I am trying to trouble shoot by hot tub (Arctic Spas Klondike Elite). The issue is the Top Side Control unit will not turn on.

I checked the fuses, and two are blown - the Blower fuse, and the Lights fuse. They didn't look blown, but I used a multimeter to check for continuity.

I have zero experience fixing hot tubs (I like working on cars), so I don't really know them too well.

Would a blown use in the circuit panel stop all power going to the top side control unit?

My only experience with electrical work is with cars, so a blown fuse generally only effects a certain part of the system.


Highlights from the Thread

Furd Member

Depending on where in the circuit the fuses are located it may very well stop all power.

Do you have a circuit diagram that you can post?
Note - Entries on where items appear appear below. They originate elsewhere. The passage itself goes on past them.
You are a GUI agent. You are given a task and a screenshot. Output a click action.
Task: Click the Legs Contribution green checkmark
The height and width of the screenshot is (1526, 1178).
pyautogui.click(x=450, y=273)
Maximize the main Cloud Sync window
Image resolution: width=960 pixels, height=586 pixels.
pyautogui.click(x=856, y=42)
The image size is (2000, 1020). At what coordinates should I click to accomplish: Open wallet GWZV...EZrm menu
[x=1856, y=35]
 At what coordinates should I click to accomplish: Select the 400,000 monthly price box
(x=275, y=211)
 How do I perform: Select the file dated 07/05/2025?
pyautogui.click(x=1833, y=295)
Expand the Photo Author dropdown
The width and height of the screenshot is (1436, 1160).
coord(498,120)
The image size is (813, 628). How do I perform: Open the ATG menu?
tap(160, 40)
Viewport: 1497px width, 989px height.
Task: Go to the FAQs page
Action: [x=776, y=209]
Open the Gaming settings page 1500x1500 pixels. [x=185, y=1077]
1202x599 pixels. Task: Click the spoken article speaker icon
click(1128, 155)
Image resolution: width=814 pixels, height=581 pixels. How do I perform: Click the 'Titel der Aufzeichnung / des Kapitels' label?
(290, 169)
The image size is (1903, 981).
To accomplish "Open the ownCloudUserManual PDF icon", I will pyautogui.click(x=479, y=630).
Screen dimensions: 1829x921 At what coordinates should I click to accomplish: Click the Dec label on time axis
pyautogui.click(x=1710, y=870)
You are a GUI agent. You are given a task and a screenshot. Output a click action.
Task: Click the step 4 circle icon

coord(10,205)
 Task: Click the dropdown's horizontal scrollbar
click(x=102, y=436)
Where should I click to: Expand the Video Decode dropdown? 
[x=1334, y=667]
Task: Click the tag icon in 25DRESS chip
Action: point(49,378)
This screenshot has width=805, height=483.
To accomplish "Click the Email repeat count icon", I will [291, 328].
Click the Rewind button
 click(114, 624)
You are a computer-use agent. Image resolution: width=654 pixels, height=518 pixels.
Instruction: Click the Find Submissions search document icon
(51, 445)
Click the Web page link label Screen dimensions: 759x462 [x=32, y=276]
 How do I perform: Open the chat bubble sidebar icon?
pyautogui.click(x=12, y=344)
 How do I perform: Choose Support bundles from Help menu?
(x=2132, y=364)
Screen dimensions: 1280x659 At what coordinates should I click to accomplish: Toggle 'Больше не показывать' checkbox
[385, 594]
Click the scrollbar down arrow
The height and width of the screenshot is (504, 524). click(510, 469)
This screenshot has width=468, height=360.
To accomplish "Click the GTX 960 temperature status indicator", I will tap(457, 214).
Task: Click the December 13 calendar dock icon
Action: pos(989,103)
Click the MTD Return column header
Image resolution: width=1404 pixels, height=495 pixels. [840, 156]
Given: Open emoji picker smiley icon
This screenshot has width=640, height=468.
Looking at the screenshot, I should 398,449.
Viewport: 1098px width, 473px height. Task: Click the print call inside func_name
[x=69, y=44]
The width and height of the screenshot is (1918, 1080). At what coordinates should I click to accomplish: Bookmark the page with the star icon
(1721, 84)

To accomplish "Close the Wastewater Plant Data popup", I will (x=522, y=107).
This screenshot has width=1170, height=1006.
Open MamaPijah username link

Tolyn Ironhand Group Moderator

Blown fuses are never a good thing other then stopping a bad thing from getting worse. Is this a new to you tub? Do you know if it has ever worked?

Ciaran2903 Member

It worked a couple years ago. Then stopped, error message on the topside control panel (I can't remember which code). We left it for a year, then a family friend started fixing it (replaced the pump), but now is unavailable. I am trying to complete the job, but starting halfway doesn't leave me in a great position.

PJmax Group Moderator

I would doubt either of those two fuses is your problem. A common top side problem is where the top side board plugs into the main board. It's a modular plug and if left unplugged for a while it or the socket could be corroded.

What is the manufactured year ?
What spa pack does that use ?

HotTubTips Member

Are you sure you are getting power to the tub?

Is just the display dead or are the buttons dead too?

Check the entire length of the cable between the board and the control panel. Rodents love chewing through them for some reason.

A dead topside can be a bad transformer but it can also be a bad control panel or bad circuit board.
Just turn on the breaker and don't touch anything for at least ten minutes.

Does the circuit board start normal heating and filtration cycles if you don't press any buttons on the panel?

If the tub starts normal, automatic filtration and heating cycles the transformer and circuit board are probably OK and it's just a dead topside control panel.

If nothing works at all:

The control panel runs off low voltage from a transformer that converts 110VAC or 220VAC to the lower voltages used on the circuit board and in the topside control panel.

If this transformer is dead, you will often hear a single click from the circuit board when the power turns on and then noting else will work.

The transformer may be a separate component mounted to the box or it may be soldered onto the circuit board.

You need to verify correct input voltage to the tub and then verify correct voltage output from the transformer.

If the transformer is have no real choice but to plug in a new topside control panel to see if that solves the problem. There is no practical way to test between the control panel and the board.

Troubleshooting to component level on these circuit boards is usually not worth the effort. Most new circuit boards are under $350 retail and it will cost you at least $100 to have somebody bench test the old board.

If the transformer output is good, I would say 80% chance it's just the topside control panel. 20% chance you buy a control panel, plug it in and find out it's a bad board.

50/50 on whether you can return the topside control panel after it has been plugged in. Most retailers will not allow you to buy electrical parts for troubleshooting and then return them after they have been installed.

As a technician, I buy from a wholesaler who trusts me to troubleshoot this way so you might want to hire somebody for this particular problem. Just 'throwing parts at it' can get real expensive real quick.

Some newer boards have a transformer fuse that can be replaced. Most transformer fuses are soldered to the board along with the transformer and cannot be replaced without a soldering iron which is rarely worth the effort. If the transformer blew a fuse, odds are good the it has a shorted coil.
CAUTION: On most hot tubs, you can troubleshoot by plugging in a new control panel. On a handful of hot tubs, you can destroy a perfectly good control panel by plugging it into a bad circuit board. If you fry it: You own it.